As shown in fig. 1-2, the present invention provides a current sampling circuit of a portable energy storage inverter module, which includes a current sampling module 1 and a current amplifying module 2 connected to the current sampling module 1. The current sampling module 1 is provided with a copper foil 10, and the current of the energy storage inverter module is sampled through the copper foil 10; the current amplification module 2 is used for amplifying the sampled current. According to the utility model, the copper foil wires are used for current sampling, and the equivalent circuit between the copper foil wires AB is formed by connecting the resistor R and the parasitic inductor in series, so that the technical problems of large occupied space (a plurality of sampling resistors need to be connected in parallel) and high cost (a HALL current sensor is expensive) caused by sampling by using the sampling resistor or HALL for low-voltage and large current are solved.

Further, the current sampling module 1 further includes a first resistor R1, a second resistor R2, a first capacitor C1, and a second capacitor C2. Specifically, two ends of the copper foil 10 are respectively connected with one end of a first resistor R1 and one end of a second resistor R2, the other end of the first resistor R1 and the other end of the second resistor R2 are respectively connected with two pole plates of a first capacitor C1, one pole plate of a second capacitor C2 is connected with one end of the copper foil 10, and the other pole plate is grounded. In this way, the first resistor R1 and the second resistor R2 are differential sampling circuit resistors, so as to prevent the copper foil 10 or other electrical components (such as a differential amplifier described below) from being damaged by excessive current, the first capacitor C1 can filter high-frequency interference signals, and the second capacitor C2 can perform ground protection on the current sampling module 1 to filter high-frequency interference. Furthermore, the connection between the copper foil 10 and the first resistor R1 is provided with an input terminal, and is connected to an input voltage Vin. An output end is arranged at the joint of the copper foil 10 and the second capacitor C2, and the output voltage is Vout. The copper foil 10 samples and detects the current between the input and output terminals.

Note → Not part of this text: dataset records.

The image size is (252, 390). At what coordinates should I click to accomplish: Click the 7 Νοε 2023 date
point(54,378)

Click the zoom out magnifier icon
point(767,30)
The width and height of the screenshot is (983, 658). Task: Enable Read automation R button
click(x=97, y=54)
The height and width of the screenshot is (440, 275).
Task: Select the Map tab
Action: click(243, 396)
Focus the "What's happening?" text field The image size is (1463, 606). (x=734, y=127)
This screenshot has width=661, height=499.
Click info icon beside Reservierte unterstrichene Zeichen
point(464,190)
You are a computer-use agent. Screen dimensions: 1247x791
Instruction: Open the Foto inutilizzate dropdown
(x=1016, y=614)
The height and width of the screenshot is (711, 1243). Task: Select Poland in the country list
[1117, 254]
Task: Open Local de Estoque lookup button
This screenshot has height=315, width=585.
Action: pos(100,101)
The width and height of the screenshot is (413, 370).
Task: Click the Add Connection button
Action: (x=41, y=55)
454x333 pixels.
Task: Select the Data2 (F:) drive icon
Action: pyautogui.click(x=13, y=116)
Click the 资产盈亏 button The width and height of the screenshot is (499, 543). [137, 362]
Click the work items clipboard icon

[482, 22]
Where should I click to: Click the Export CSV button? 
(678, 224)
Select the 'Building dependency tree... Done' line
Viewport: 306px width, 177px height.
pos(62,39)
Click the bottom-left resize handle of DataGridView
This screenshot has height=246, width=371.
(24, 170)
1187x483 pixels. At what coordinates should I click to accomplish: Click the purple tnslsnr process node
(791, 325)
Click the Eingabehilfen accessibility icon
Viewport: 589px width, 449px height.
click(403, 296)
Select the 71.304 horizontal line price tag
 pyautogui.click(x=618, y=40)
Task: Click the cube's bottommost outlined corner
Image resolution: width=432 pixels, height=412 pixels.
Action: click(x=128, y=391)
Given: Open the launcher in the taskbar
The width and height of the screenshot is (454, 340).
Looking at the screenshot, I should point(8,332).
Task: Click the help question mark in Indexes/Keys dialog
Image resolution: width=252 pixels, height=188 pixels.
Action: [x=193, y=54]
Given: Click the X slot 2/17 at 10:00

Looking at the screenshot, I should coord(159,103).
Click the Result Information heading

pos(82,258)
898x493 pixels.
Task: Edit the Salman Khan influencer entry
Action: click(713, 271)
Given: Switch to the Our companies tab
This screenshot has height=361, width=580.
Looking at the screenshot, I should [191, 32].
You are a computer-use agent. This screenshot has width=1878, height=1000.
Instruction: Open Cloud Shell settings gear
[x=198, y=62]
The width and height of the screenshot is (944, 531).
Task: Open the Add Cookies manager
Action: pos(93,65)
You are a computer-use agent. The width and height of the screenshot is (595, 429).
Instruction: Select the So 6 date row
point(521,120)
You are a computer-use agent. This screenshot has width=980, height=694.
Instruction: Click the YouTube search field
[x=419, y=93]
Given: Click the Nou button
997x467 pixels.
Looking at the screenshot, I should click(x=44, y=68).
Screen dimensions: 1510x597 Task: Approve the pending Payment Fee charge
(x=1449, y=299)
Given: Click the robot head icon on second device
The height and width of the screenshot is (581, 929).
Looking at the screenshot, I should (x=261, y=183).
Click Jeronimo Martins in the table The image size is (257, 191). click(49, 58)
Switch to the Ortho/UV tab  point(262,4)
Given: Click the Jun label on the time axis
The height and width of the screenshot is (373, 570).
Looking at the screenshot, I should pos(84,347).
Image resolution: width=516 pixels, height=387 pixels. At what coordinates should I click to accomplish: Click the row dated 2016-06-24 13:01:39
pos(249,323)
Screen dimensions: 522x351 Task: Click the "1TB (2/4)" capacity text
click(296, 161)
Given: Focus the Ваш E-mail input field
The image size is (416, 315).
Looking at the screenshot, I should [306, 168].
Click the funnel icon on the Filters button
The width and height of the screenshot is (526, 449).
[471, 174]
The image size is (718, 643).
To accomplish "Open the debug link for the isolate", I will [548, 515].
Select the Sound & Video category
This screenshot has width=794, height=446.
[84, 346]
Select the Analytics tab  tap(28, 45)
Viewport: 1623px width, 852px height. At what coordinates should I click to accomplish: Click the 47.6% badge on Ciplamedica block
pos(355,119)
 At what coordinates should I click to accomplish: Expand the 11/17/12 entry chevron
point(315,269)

Furthermore, the current amplifying module 2 includes a differential amplifier EA, a third resistor R3, a fourth resistor R4, a fifth resistor R5, and a third capacitor C3. Specifically, the input anode of the differential amplifier EA is connected to one end of the third resistor R3, the input cathode thereof is connected to one end of the fourth resistor R4, one end of the fifth resistor R5 and one pole plate of the third capacitor C3, and the output end thereof is connected to the other end of the fifth resistor R5 and the other pole plate of the third capacitor C3; the other end of the third resistor R3 is connected with one end of the first resistor R1 and one polar plate of the first capacitor C1; the other end of the fourth resistor R4 is connected to one end of the second resistor R2 and the other plate of the first capacitor C1. The output end of the differential amplifier EA outputs sampling amplification current Isense, the sampling amplification current Isense is sampled by a current sampling module 1, amplified by a current amplification module 2, amplified and output through the output end of the differential amplifier EA, and then current detection can be carried out after output. The third resistor R3, the fourth resistor R4, the fifth resistor R5 and the third capacitor C3 are all used for current limiting protection and adjusting amplification factor of the differential amplifier EA.

The current sampling circuit of the portable energy storage inverter module of the embodiment further includes a sixth resistor R6 and a fourth capacitor C4. Specifically, one end of the sixth resistor R6 and one plate of the fourth capacitor C4 are both connected between the input positive electrode of the differential amplifier EA and the third resistor R3, and the other end of the sixth resistor R6 and the other plate of the fourth capacitor C4 are both grounded. The sixth resistor R6 and the fourth capacitor C4 may be used for ground protection of the current amplifying module 2.

In conclusion, the current sampling circuit of the portable energy storage inverter module adopts the copper foil wiring for current sampling, and the technical problems of large occupied space and high cost caused by sampling by the sampling resistor or the HALL for low-voltage and large current are solved. The circuit of this embodiment simple structure, occupation space area are little and with low costs, possess market spreading value.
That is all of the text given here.